1st tier: Digikey, Mouser
Good (or good enough) parametric search, huge inventory, expensive but not egregiously so. (And anyway, if you're doing production, you don't look at single quantity pricing, you might be buying resistors by the millions -- which as I understand it, Digikey does a fair bit of their business just this way, despite the tiny price of resistors and capacitors!)
2nd tier: Newark/E14/Farnell/etc., Allied, etc.
Not as good search, not usually as good selection. If you have a part number you're looking for, give it a shot. If you don't, browsing the catalog is often better.
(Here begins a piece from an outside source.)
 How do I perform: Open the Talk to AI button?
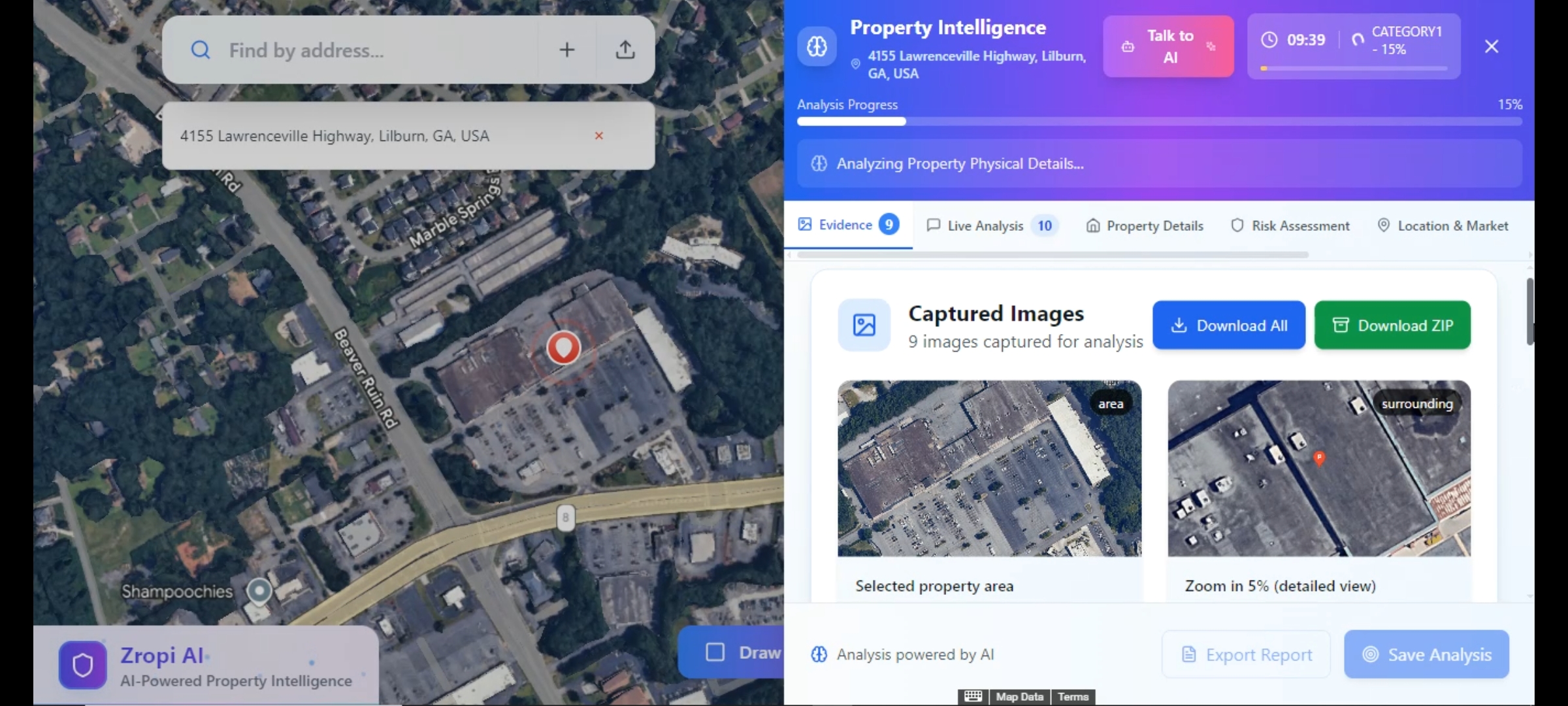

I haven't had an Allied catalog in some years, but back then, their web interface was much the same as today, and it was much nicer browsing through the catalog.
3rd tier: Amidon/Elna Magnetics/Adams Magnetic (for cores), Surplus Sales of Nebraska/All Electronics/Electronic Goldmine/etc. (surplus, more or less?), local (American Science and Surplus, etc.).
Anything that's special purpose, or "what you see in the catalog is what's there". Or anyone that wants you to look at their line card first...
Either you know exactly what you want (like cores or other special parts), or you're just browsing for neato or general purpose gadgetry.
Also, hopefully they'll have an online shopping cart, but many (especially in static businesses like magnetics) still do things the old fashioned way, by quotes, or over the phone.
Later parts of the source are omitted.